In response to growing concerns over the design of smartphones and their short lifetime – of just 2 years – a group of NGOs across Europe have launched a campaign to demand for more sustainable tech.
Smartphone sales have been increasing, with over 7 billion being produced since 2007 according to Greenpeace. This growing demand is putting pressure on finite raw materials used in smartphones – the supply of precious minerals such as magnesium, cobalt and tungsten is already critical.
The increasing demand for smartphones is also linked to environmental and human health risks throughout the supply chain – from mineral sourcing, manufacturing and disposal of e-waste. This includes pollution of the soil, water and air, as well as human rights and labour concerns, loss of biodiversity, and loss of critical raw materials in landfills.
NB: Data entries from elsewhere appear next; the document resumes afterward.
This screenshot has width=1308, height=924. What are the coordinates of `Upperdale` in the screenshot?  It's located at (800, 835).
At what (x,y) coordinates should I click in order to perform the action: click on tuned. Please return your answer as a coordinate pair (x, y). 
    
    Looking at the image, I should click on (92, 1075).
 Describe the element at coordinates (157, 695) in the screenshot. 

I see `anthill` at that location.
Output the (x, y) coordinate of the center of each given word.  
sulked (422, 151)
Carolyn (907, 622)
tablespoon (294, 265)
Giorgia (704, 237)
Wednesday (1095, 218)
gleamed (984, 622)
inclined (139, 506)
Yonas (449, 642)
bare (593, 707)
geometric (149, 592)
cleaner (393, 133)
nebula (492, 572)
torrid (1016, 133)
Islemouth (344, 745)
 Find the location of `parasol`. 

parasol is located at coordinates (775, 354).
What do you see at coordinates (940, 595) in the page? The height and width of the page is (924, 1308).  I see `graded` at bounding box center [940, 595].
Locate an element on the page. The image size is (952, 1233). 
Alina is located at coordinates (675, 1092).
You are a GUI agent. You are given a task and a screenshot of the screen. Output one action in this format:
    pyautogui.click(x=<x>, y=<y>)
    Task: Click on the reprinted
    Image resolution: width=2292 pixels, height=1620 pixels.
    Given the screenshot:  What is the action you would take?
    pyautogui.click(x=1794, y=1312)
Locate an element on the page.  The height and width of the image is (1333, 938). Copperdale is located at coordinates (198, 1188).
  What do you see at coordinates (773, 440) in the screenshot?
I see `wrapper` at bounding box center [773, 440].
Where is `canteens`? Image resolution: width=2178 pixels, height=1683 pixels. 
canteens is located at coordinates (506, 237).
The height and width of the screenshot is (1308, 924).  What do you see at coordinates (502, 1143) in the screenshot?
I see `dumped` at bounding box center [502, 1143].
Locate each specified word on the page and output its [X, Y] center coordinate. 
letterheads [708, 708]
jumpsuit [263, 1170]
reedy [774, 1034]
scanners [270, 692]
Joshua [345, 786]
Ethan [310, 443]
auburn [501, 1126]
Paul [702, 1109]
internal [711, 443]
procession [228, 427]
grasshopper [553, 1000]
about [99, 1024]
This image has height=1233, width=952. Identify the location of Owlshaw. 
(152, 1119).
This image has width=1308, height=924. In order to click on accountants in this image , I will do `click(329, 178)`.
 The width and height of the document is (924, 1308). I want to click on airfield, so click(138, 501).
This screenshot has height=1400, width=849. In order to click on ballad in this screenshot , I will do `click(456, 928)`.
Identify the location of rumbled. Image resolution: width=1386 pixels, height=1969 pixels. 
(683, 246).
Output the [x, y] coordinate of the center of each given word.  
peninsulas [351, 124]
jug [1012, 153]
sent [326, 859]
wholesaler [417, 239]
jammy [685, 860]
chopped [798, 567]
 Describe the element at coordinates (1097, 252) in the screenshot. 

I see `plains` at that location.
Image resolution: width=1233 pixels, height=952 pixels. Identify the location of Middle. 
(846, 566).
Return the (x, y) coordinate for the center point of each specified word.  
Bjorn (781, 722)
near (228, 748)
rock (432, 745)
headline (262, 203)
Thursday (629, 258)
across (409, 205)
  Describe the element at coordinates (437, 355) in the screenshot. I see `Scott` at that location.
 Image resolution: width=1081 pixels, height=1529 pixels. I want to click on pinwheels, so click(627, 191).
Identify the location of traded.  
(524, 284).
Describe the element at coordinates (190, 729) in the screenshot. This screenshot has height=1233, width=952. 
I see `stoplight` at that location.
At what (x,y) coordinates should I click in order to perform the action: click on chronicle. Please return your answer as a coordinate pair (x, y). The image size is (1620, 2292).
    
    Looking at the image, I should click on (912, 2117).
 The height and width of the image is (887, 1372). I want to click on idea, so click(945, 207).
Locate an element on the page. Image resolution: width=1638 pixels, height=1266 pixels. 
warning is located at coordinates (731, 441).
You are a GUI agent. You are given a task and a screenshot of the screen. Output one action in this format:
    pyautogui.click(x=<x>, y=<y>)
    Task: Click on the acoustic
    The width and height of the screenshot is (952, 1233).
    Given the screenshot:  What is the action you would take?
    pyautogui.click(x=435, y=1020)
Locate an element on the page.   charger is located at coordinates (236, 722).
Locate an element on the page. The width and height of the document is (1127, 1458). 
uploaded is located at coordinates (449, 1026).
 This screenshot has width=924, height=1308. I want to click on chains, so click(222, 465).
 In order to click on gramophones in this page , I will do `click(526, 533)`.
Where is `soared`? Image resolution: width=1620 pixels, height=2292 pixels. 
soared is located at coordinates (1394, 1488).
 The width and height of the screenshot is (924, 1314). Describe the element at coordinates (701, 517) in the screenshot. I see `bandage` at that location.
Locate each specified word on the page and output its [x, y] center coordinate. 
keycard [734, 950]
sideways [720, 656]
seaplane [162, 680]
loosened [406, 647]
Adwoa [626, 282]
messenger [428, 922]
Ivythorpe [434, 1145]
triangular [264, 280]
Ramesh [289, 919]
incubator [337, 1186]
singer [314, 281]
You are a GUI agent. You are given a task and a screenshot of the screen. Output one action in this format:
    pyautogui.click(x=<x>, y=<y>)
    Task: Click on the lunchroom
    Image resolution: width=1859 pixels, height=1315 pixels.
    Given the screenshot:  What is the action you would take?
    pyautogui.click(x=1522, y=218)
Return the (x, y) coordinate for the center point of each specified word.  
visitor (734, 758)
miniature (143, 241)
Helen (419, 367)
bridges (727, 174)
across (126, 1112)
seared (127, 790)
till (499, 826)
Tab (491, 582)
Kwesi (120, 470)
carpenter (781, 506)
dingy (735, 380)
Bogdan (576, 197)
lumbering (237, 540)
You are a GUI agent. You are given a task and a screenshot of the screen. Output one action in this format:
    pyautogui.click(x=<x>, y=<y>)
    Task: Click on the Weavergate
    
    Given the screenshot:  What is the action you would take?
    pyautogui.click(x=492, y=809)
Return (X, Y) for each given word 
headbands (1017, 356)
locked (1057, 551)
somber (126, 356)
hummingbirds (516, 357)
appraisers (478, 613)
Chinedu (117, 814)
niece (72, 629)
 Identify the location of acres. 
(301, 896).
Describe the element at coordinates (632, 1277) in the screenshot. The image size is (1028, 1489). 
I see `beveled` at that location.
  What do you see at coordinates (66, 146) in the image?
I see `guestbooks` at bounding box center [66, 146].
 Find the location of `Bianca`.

Despite these problems, electronics manufacturers are criticised for purposefully – and legally – shortening the lifespan of smartphones and encouraging consumers to buy more. Common strategies and reasons that consumers replace there smartphones include, fragile screens, degrading battery life, reducing performance and software updates, as well as a lack of replacement parts.
However, campaigners and customers are beginning to push back against these practices. The ‘coolproducts‘ campaign – a group of environmental NGOs and stakeholders – recently sent an open letter to Jean-Claude Juncker of the European Commission, urging for smartphone eco-design requirements.